▶ [What is being asked]: Your answer should be each line of the entries that contains the word "computer", copied in full.
*** Opening Extracted data ***
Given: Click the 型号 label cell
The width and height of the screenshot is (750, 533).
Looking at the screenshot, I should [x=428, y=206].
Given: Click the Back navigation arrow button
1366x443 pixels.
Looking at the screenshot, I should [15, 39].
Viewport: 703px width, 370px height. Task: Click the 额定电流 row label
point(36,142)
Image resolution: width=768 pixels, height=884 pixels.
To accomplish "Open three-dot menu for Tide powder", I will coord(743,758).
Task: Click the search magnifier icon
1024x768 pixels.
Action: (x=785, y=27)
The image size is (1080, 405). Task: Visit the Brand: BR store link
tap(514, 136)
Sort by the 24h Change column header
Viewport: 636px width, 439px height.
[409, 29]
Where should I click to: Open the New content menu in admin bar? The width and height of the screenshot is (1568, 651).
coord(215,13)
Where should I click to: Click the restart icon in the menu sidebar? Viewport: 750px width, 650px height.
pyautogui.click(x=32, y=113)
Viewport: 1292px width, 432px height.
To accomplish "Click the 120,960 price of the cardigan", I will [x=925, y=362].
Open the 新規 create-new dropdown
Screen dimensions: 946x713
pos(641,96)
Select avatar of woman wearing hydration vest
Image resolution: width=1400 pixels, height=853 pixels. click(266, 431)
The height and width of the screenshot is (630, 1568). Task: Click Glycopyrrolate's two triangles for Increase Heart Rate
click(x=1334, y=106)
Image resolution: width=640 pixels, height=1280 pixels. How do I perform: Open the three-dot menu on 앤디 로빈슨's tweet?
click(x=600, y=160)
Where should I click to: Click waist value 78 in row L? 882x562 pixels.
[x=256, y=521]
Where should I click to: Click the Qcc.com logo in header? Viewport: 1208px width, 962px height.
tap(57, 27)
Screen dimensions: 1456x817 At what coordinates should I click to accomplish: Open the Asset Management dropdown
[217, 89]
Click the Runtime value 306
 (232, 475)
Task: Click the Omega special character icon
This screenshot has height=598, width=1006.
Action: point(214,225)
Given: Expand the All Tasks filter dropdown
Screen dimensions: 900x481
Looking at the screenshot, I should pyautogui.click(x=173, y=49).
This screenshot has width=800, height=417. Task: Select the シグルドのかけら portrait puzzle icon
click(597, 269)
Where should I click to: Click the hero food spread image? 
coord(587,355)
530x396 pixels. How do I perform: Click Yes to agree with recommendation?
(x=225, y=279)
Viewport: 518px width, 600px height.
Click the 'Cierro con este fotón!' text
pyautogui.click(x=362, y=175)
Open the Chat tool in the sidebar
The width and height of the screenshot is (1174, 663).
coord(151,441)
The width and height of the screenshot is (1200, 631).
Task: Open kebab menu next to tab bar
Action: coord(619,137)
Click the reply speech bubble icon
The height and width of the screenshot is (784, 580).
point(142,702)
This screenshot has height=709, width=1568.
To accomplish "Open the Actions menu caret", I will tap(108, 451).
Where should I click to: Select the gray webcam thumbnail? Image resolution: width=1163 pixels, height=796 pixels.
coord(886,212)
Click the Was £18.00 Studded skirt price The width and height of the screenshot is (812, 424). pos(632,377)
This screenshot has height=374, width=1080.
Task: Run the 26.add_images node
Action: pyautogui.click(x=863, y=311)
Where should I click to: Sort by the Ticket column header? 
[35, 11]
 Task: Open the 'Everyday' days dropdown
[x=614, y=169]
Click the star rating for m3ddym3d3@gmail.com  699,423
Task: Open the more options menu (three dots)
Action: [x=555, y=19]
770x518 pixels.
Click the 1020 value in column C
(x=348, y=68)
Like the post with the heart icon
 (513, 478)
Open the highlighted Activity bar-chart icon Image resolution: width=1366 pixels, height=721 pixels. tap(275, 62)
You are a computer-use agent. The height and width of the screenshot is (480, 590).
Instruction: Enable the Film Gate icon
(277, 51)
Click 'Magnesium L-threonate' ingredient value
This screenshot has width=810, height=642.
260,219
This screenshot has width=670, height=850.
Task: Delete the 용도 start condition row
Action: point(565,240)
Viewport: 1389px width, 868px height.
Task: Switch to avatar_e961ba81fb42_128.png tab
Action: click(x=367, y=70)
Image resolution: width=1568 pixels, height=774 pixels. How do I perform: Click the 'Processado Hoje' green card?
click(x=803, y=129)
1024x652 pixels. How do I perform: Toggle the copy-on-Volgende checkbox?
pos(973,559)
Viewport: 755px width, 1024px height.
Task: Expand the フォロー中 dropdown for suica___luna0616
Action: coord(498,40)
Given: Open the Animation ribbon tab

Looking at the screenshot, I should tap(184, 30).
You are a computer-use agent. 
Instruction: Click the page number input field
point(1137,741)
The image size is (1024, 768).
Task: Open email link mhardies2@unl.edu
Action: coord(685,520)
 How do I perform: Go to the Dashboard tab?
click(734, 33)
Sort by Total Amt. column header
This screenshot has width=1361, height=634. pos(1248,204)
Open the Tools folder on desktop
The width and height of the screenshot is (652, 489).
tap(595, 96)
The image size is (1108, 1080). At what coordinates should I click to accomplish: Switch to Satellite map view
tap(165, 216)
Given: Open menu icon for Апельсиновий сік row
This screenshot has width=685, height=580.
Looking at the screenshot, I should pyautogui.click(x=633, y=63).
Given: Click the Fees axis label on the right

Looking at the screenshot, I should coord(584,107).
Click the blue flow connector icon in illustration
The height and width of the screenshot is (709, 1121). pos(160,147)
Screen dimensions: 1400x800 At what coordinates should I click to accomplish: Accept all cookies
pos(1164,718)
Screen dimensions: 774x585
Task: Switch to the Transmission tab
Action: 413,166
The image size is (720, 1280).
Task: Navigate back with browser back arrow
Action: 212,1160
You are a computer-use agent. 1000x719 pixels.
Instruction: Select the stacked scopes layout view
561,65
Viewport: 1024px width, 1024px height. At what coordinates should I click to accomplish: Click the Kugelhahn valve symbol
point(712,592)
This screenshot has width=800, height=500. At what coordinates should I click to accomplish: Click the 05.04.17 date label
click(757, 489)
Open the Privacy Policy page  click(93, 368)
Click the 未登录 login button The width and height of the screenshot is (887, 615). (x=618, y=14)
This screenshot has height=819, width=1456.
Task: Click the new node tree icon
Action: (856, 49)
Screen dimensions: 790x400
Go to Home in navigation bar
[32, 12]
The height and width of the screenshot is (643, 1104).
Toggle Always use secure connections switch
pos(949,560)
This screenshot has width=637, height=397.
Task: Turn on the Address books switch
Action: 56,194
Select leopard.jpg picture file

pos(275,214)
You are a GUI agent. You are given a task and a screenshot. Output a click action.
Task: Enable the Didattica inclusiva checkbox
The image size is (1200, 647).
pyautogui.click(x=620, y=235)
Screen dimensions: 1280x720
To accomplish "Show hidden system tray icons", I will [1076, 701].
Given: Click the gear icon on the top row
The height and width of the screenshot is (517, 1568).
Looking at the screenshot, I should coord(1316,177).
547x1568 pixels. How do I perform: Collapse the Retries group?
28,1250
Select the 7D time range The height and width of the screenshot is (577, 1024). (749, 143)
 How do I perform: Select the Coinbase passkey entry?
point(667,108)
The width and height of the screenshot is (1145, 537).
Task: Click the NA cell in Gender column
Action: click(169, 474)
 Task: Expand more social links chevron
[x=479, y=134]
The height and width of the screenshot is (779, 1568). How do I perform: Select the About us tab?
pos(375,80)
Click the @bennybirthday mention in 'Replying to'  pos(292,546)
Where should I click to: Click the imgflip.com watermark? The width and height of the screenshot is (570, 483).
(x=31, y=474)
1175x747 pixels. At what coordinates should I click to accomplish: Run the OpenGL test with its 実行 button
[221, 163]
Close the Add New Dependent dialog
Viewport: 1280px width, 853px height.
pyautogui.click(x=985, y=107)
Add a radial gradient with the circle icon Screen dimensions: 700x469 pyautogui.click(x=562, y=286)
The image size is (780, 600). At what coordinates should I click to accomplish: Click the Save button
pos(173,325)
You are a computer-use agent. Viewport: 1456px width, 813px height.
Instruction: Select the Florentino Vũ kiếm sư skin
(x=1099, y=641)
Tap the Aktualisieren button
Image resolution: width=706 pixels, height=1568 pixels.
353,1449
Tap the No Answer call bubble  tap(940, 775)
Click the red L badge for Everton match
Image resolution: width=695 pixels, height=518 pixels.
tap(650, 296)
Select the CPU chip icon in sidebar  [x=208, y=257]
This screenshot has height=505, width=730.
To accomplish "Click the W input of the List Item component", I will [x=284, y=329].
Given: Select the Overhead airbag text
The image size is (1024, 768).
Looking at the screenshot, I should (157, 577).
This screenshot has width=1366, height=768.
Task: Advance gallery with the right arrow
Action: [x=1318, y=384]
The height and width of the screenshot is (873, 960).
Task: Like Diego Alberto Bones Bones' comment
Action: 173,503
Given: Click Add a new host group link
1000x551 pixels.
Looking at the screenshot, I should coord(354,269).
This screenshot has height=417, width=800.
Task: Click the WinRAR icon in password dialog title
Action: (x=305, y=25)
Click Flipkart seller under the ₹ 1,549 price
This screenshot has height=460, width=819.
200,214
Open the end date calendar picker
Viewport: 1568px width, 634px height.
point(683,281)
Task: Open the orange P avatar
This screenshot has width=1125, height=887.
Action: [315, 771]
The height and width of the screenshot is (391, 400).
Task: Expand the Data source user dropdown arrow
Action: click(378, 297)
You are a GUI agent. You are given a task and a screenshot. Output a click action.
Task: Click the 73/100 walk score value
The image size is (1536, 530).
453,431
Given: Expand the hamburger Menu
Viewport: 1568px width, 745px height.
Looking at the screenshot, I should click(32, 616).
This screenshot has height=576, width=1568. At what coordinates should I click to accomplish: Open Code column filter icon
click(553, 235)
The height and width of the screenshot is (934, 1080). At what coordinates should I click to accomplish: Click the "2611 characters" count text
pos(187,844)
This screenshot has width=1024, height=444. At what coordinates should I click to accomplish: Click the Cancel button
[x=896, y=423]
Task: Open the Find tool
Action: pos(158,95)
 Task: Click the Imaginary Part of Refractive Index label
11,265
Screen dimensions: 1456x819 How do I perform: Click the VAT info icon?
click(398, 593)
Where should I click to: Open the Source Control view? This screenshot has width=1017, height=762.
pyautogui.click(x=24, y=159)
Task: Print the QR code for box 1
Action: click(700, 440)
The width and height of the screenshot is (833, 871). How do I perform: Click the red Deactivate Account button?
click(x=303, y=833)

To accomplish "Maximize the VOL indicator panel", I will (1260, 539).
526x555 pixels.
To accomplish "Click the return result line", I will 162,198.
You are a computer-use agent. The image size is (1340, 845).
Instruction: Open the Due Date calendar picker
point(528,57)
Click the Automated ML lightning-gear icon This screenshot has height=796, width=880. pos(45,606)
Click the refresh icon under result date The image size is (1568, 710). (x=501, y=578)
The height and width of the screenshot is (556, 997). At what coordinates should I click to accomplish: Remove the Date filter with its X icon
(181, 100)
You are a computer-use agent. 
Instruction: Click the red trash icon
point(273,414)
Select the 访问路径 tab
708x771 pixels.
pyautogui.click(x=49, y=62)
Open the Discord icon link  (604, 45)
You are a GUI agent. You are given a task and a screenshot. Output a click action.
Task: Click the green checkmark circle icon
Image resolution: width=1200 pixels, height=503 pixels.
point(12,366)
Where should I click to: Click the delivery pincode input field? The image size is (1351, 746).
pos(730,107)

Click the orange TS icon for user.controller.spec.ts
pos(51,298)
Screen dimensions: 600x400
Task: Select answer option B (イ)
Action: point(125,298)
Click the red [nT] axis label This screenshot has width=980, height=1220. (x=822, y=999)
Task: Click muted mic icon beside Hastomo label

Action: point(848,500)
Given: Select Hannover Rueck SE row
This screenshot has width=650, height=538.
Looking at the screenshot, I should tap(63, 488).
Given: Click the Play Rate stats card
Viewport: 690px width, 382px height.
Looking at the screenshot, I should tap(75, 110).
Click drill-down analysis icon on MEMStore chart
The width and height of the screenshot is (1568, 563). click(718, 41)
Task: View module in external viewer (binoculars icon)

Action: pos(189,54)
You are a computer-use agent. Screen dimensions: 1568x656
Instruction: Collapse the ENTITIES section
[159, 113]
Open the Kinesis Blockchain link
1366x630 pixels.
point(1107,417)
*** Closing Extracted data ***
▶ [Response for this exercise]:
You are a computer-use agent. The height and width of the screenshot is (480, 590).
You are a computer-use agent. 
You are a computer-use agent. 1000x719 pixels.
You are a computer-use agent. Viewport: 1456px width, 813px height.
You are a computer-use agent. The image size is (1340, 845).
You are a computer-use agent. 
You are a computer-use agent. Screen dimensions: 1568x656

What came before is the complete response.